“SCRR (Securities Contracts Regulation Rules) needs to be amended before insurers and pension funds are allowed to become trading members. The amendment has to be done by the government,” said the official, who did not want to be named.
SCRR defines who can become trading members of an exchange, and does not currently provide for insurance companies other than Life Insurance Corporation of India (LIC) and General Insurance Corporation of India as members.
The Insurance Regulatory and Development Authority (Irda) and the Pension Fund Regulatory and Development Authority (PFRDA) have given their concurrence, the Sebi official said. As soon as SCRR is amended, insurers and pension funds could participate as trading members on the debt segment of stock exchanges.
The National Stock Exchange on Monday launched its debt segment. The other two stock exchanges, BSE and MCX Stock Exchange, are also said to be preparing for such a launch. NSE has been in talks with insurance players to participate in the debt segment.

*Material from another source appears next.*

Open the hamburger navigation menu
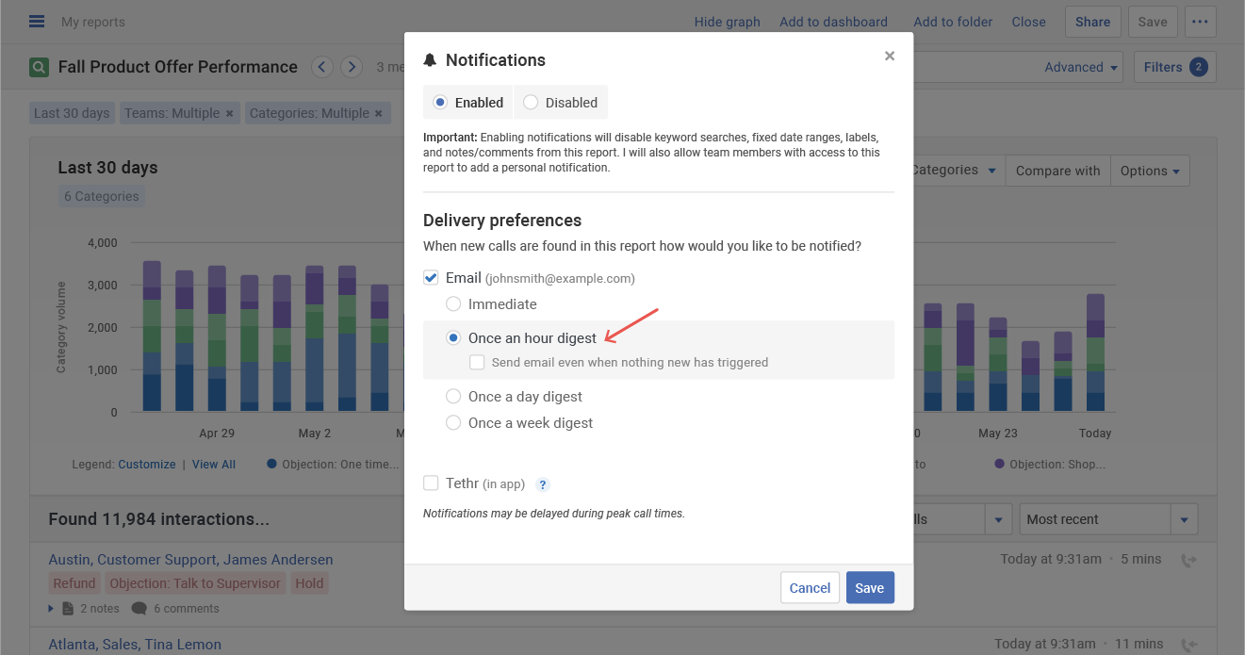(x=37, y=21)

It had held discussions with LIC, HDFC Life and Future Generali, according to a source.
It is also said to have been in talks with various banking entities, including Axis Bank, YES Bank, State Bank of India, Deutsche Bank, HDFC Bank and Standard Chartered Bank.
“We have been actively engaging with many key institutions and are confident that they will be able to bring in liquidity to the platform, which will benefit the entire eco system of issuers, institutions and retail investors,” said Chitra Ramkrishna, managing director and chief executive officer, NSE.
IDBI Bank was the first to trade on the debt segment. The financial institution sold 9.15 per cent Tata Power bonds worth ~5 crore.
The exchange was also looking at the possibility of introducing market-making on the debt segment. Market-making is a means of providing liquidity to those who wish to trade certain securities generally by designating a large financial institution to provide both buy and sell quotes.
Sebi is also looking at implementing the so-called delivery versus payment (DVP) 3 settlement type, where trades are settled on a net basis and intra-day trading is allowed, for institutional investors. Currently, institutional investors’ trades are settled on a DVP 1 (gross) basis, which allows only trade for trade.
The market regulator, in consultation with the exchanges, has to decide on the margin requirement for DVP 3 settlement.